● **Written task 1**
Print the records exactly, starting with the line that contains "Click the Non-Profit heart in hand icon" and going on through the final line of the records.

— Start Document excerpt —

But this method of fixing belief, which may be called the method of tenacity, will be unable to hold its ground in practice. The social impulse is against it. The man who adopts it will find that other men think differently from him, and it will be apt to occur to him, in some saner moment, that their opinions are quite as good as his own, and this will shake his confidence in his belief. This conception, that another man's thought or sentiment may be equivalent to one's own, is a distinctly new step, and a highly important one. It arises from an impulse too strong in man to be suppressed, without danger of destroying the human species. Unless we make ourselves hermits, we shall necessarily influence each other's opinions; so that the problem becomes how to fix belief, not in the individual merely, but in the community.

Let the will of the state act, then, instead of that of the individual. Let an institution be created which shall have for its object to keep correct doctrines before the attention of the people, to reiterate them perpetually, and to teach them to the young; having at the same time power to prevent contrary doctrines from being taught, advocated, or expressed. Let all possible causes of a change of mind be removed from men's apprehensions. Let them be kept ignorant, lest they should learn of some reason to think otherwise than they do. Let their passions be enlisted, so that they may regard private and unusual opinions with hatred and horror. Then, let all men who reject the established belief be terrified into silence. Let the people turn out and tar-and-feather such men, or let inquisitions be made into the manner of thinking of suspected persons, and when they are found guilty of forbidden beliefs, let them be subjected to some signal punishment. When complete agreement could not otherwise be reached, a general massacre of all who have not thought in a certain way has proved a very effective means of settling opinion in a country. If the power to do this be wanting, let a list of opinions be drawn up, to which no man of the least independence of thought can assent, and let the faithful be required to accept all these propositions, in order to segregate them as radically as possible from the influence of the rest of the world.

This method has, from the earliest times, been one of the chief means of upholding correct theological and political doctrines, and of preserving their universal or catholic character. In Rome, especially, it has been practised from the days of Numa Pompilius to those of Pius Nonus. This is the most perfect example in history; but wherever there is a priesthood -- and no religion has been without one -- this method has been more or less made use of. Wherever there is an aristocracy, or a guild, or any association of a class of men whose interests depend, or are supposed to depend, on certain propositions, there will be inevitably found some traces of this natural product of social feeling. Cruelties always accompany this system; and when it is consistently carried out, they become atrocities of the most horrible kind in the eyes of any rational man. Nor should this occasion surprise, for the officer of a society does not feel justified in surrendering the interests of that society for the sake of mercy, as he might his own private interests. It is natural, therefore, that sympathy and fellowship should thus produce a most ruthless power.

— End Document excerpt —
— Start Records provided —

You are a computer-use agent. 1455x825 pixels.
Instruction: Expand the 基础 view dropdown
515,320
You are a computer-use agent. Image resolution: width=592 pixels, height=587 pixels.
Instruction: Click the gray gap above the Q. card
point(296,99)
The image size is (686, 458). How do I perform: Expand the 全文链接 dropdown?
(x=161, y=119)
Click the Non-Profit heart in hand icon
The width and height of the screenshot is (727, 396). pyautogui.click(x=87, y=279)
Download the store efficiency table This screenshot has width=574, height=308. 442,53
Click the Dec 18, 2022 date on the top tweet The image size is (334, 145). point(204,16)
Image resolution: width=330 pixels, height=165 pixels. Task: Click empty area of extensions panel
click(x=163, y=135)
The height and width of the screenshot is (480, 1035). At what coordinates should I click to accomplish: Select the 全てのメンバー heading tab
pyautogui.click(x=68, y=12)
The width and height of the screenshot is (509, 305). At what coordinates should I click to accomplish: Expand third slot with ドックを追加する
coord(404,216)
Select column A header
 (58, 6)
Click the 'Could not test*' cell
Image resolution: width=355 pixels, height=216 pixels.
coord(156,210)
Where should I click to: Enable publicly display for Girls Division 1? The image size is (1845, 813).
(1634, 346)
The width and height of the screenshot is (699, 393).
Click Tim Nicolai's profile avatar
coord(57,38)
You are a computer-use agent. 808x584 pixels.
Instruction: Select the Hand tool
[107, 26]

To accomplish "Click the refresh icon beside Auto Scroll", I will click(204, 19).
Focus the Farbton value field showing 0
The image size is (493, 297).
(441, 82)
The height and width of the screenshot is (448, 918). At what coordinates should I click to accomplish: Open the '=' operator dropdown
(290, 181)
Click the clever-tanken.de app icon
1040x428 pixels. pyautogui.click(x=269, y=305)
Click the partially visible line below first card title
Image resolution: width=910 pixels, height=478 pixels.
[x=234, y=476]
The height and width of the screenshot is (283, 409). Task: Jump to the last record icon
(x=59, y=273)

— End Records provided —

● **Written task 2**
Output the passage on fixing belief exactly, starting with "But this method" and going on through "in the community.".

● **Complete answer 1**
Click the Non-Profit heart in hand icon
The width and height of the screenshot is (727, 396). pyautogui.click(x=87, y=279)
Download the store efficiency table This screenshot has width=574, height=308. 442,53
Click the Dec 18, 2022 date on the top tweet The image size is (334, 145). point(204,16)
Image resolution: width=330 pixels, height=165 pixels. Task: Click empty area of extensions panel
click(x=163, y=135)
The height and width of the screenshot is (480, 1035). At what coordinates should I click to accomplish: Select the 全てのメンバー heading tab
pyautogui.click(x=68, y=12)
The width and height of the screenshot is (509, 305). At what coordinates should I click to accomplish: Expand third slot with ドックを追加する
coord(404,216)
Select column A header
 (58, 6)
Click the 'Could not test*' cell
Image resolution: width=355 pixels, height=216 pixels.
coord(156,210)
Where should I click to: Enable publicly display for Girls Division 1? The image size is (1845, 813).
(1634, 346)
The width and height of the screenshot is (699, 393).
Click Tim Nicolai's profile avatar
coord(57,38)
You are a computer-use agent. 808x584 pixels.
Instruction: Select the Hand tool
[107, 26]

To accomplish "Click the refresh icon beside Auto Scroll", I will click(204, 19).
Focus the Farbton value field showing 0
The image size is (493, 297).
(441, 82)
The height and width of the screenshot is (448, 918). At what coordinates should I click to accomplish: Open the '=' operator dropdown
(290, 181)
Click the clever-tanken.de app icon
1040x428 pixels. pyautogui.click(x=269, y=305)
Click the partially visible line below first card title
Image resolution: width=910 pixels, height=478 pixels.
[x=234, y=476]
The height and width of the screenshot is (283, 409). Task: Jump to the last record icon
(x=59, y=273)

● **Complete answer 2**
But this method of fixing belief, which may be called the method of tenacity, will be unable to hold its ground in practice. The social impulse is against it. The man who adopts it will find that other men think differently from him, and it will be apt to occur to him, in some saner moment, that their opinions are quite as good as his own, and this will shake his confidence in his belief. This conception, that another man's thought or sentiment may be equivalent to one's own, is a distinctly new step, and a highly important one. It arises from an impulse too strong in man to be suppressed, without danger of destroying the human species. Unless we make ourselves hermits, we shall necessarily influence each other's opinions; so that the problem becomes how to fix belief, not in the individual merely, but in the community.